You are not refuelling post workout: If you are not refuelling after your workout, there are high chances that you won’t recover and if you do not recover, you will automatically lose your muscles. So if you have hit the gym for 45 minutes, you must down at least 20g of protein after a workout.
You are doing too much cardio: Sweating it out on the elliptical trainer may be an easy way to torch calories but you might also end up losing a lot of muscles. To avoid muscle loss, perform cardio two to three times a week and do weight training the rest of the days in the week.
You are not getting enough sleep: If you are not getting enough sleep, your hormones do not function optimally, your cortisol level increases which up your chances of storing carbohydrates as fat. What’s more, you feel tired and do not have enough stamina to crank through your strength training workout.
You are not into strength training: You need to do all the push-ups to build and maintain your muscles.
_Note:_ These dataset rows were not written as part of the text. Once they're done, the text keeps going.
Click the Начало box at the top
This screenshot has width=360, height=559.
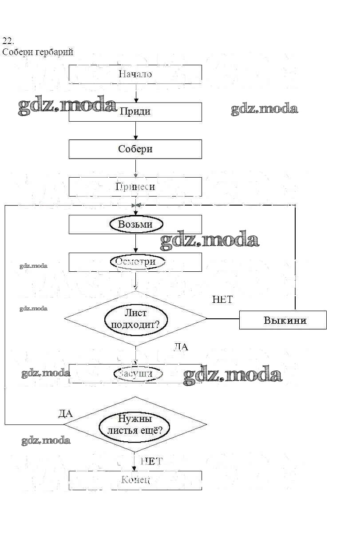135,74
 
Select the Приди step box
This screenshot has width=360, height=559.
135,111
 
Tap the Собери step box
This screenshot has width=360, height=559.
135,149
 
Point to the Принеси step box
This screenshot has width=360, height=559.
135,187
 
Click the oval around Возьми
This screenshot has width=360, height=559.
135,224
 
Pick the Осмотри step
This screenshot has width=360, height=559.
135,262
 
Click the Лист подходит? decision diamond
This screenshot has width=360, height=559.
135,318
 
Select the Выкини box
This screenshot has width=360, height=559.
283,320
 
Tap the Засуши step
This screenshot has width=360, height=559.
135,373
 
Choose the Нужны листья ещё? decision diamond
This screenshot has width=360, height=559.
135,424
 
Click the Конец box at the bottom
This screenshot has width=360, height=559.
135,480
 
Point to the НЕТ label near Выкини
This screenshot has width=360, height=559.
222,300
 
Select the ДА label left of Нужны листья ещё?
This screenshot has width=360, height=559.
65,414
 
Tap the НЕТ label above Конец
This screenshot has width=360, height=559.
151,461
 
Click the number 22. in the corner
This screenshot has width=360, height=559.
8,41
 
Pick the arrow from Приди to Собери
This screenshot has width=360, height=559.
135,131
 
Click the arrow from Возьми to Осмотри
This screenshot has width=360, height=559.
135,243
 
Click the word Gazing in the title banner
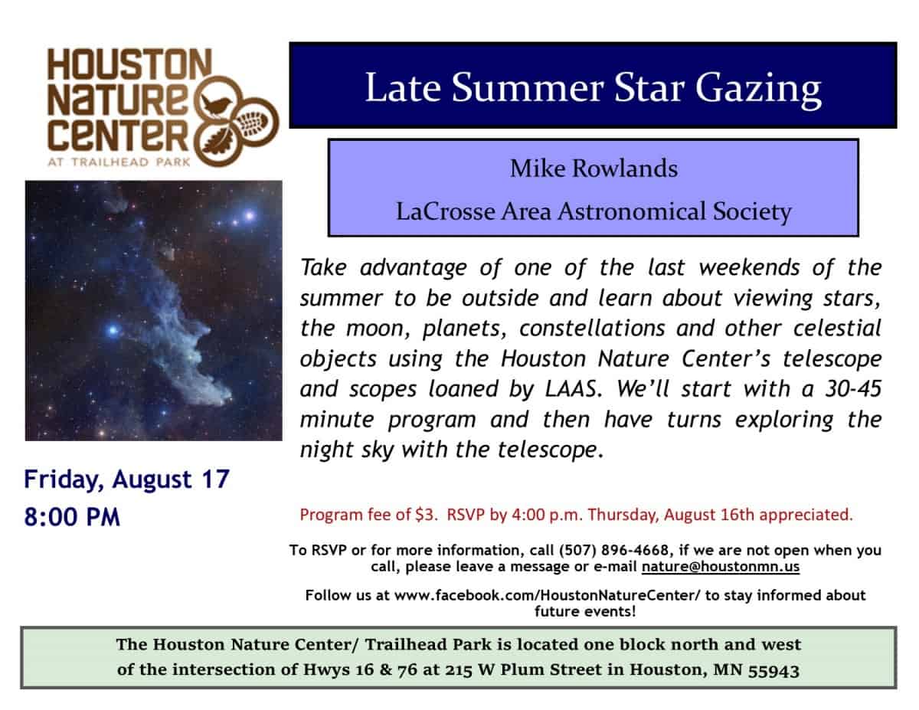coord(758,89)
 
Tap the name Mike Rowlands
coord(594,169)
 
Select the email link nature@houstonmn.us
coord(720,566)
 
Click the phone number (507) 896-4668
coord(613,550)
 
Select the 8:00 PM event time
coord(72,517)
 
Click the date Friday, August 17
coord(126,480)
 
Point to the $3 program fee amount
coord(424,515)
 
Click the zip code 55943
coord(773,670)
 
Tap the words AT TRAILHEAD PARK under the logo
coord(119,162)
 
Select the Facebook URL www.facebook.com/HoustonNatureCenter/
coord(548,595)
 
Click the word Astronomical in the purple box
coord(631,211)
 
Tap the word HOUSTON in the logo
coord(129,64)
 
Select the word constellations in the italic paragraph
coord(592,329)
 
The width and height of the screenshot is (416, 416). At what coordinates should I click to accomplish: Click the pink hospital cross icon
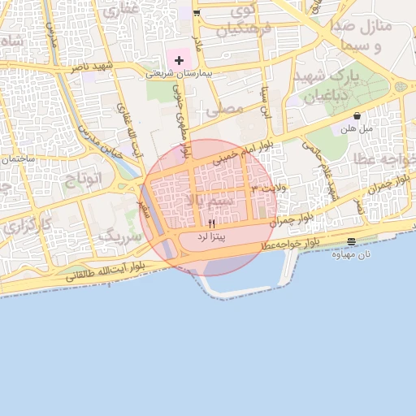tap(179, 60)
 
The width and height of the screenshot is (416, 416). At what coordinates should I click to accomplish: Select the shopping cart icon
tap(197, 13)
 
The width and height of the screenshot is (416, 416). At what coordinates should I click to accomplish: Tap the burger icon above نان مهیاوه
tap(351, 241)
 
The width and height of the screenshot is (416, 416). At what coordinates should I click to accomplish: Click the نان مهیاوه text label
tap(351, 254)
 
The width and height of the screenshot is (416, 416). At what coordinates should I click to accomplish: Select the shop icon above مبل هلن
tap(357, 115)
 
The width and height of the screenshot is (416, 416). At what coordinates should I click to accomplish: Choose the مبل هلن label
tap(357, 128)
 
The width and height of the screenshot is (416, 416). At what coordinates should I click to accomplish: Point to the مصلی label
tap(225, 106)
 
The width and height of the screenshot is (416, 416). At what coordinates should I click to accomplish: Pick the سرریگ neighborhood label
tap(119, 236)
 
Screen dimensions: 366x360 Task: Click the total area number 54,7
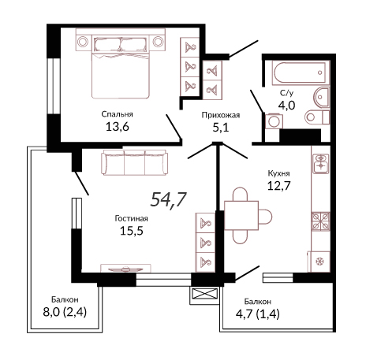[169, 200]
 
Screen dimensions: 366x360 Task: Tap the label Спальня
[118, 114]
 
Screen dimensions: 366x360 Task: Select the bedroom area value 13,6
[118, 127]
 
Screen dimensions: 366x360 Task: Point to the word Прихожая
[221, 115]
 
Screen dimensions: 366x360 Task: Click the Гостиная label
[132, 218]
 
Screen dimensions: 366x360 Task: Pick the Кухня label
[278, 173]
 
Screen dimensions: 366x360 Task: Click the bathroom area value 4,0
[286, 105]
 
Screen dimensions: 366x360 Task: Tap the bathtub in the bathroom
[301, 72]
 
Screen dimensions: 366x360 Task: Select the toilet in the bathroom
[317, 117]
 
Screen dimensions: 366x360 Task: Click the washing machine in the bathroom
[274, 121]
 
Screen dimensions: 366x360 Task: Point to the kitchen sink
[320, 162]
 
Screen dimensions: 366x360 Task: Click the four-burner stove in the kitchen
[320, 221]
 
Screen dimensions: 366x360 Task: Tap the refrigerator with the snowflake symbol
[319, 262]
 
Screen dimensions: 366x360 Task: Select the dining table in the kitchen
[241, 216]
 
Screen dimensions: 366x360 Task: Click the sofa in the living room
[134, 162]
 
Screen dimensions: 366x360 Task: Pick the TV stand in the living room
[126, 268]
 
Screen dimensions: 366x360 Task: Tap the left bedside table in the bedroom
[83, 42]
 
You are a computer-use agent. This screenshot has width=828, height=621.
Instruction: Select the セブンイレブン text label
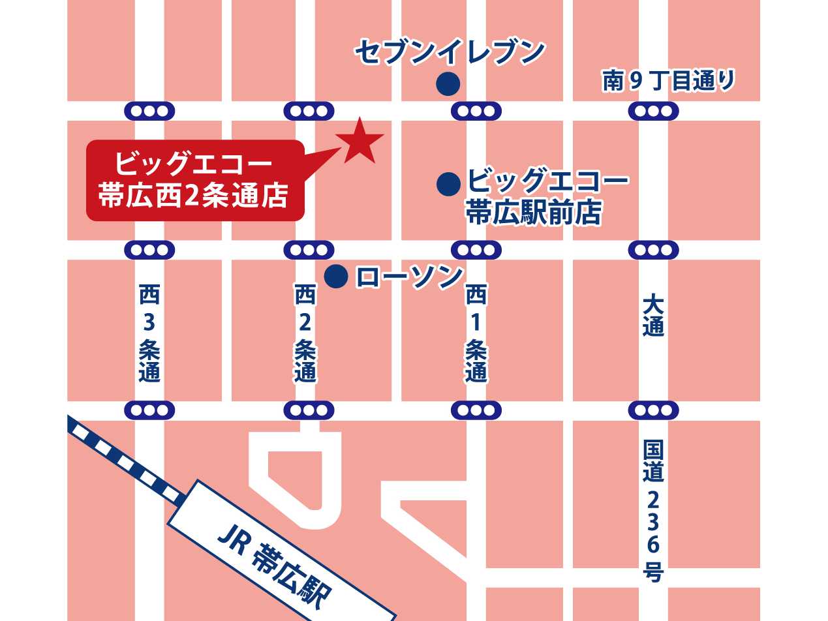click(450, 52)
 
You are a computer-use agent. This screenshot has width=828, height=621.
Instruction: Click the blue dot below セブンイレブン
click(448, 83)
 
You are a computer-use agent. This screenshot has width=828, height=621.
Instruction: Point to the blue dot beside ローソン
click(335, 277)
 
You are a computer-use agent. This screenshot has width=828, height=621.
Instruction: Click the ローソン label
click(409, 277)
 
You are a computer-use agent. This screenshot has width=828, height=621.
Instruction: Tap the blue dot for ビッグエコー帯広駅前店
click(448, 184)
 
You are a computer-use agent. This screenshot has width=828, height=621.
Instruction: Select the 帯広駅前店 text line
click(532, 212)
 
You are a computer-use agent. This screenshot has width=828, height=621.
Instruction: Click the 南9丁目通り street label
click(668, 81)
If you are on a calorie-deficit diet and are not into resistance training, you will definitely not add up any muscles.
You are not getting enough protein: You need all the nine amino acids from the protein sources like eggs, poultry, dairy and meat to build and maintain your muscles. When you are losing weight, you will lose even more muscles if you are not getting enough protein.
Your calorie intake is less: Eating less calories may slow down your metabolism, throw your body into starvation mode, where your body uses both fat and muscles for fuel. To minimize muscle loss and maximize fat loss, you need to create a deficit between 500 to 1000 calories.